**The task:** For the word "agent", search the records and show each line in which it occurs.

# # # #

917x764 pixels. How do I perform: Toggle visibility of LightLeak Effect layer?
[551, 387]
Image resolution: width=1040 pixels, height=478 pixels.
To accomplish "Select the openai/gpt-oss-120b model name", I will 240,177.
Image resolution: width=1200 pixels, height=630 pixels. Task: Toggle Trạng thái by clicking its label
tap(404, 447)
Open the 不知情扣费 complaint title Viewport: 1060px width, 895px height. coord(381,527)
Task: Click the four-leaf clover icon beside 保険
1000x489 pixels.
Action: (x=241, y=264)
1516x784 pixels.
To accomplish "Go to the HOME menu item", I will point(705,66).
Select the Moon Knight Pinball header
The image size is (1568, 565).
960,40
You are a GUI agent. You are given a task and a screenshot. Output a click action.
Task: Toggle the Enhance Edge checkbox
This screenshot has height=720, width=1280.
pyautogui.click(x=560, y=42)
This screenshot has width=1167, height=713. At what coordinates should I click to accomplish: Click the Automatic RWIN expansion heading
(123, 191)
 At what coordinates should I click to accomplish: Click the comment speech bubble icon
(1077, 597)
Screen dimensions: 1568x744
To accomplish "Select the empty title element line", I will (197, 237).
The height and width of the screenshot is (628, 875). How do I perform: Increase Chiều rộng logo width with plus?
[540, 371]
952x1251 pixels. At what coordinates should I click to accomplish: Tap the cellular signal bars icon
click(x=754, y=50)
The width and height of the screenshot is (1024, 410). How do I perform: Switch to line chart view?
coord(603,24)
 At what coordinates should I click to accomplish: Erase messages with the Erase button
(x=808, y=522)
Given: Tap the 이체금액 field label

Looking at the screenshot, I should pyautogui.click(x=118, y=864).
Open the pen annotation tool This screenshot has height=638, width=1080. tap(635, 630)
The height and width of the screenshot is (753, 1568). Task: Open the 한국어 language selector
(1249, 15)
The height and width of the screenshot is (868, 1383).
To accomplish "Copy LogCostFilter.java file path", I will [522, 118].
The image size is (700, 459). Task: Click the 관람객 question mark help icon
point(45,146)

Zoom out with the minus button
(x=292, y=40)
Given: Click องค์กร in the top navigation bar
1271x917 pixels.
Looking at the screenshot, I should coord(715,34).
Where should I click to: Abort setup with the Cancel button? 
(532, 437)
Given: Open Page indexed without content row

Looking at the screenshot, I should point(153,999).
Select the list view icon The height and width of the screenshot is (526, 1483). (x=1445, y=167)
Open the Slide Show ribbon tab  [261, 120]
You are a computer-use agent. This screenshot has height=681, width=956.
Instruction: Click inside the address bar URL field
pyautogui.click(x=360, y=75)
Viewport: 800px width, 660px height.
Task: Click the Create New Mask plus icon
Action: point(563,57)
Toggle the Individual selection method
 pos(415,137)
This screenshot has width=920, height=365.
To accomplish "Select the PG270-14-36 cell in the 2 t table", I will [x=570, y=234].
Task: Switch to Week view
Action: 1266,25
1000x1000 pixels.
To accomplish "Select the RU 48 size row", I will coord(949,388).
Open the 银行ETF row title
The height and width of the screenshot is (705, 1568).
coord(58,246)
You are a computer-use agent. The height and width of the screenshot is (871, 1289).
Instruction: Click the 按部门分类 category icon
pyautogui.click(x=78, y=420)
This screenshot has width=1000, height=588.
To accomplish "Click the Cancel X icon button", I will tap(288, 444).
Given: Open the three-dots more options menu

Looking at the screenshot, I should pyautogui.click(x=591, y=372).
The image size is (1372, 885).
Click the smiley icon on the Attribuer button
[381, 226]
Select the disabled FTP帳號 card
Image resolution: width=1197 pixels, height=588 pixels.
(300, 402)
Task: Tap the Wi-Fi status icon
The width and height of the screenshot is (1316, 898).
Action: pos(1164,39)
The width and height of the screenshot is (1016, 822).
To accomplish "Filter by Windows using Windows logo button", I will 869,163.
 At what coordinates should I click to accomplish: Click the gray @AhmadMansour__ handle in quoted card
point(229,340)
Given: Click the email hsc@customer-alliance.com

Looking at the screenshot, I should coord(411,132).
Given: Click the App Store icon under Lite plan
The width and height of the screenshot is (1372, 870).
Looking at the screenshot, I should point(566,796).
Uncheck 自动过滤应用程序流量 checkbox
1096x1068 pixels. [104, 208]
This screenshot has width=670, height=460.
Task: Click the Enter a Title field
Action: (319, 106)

# # # #

**Expected answer:**
You are a GUI agent. You are given a task and a screenshot. Output a click action.
You are a computer-use agent. This screenshot has height=681, width=956.
You are a computer-use agent. The height and width of the screenshot is (871, 1289).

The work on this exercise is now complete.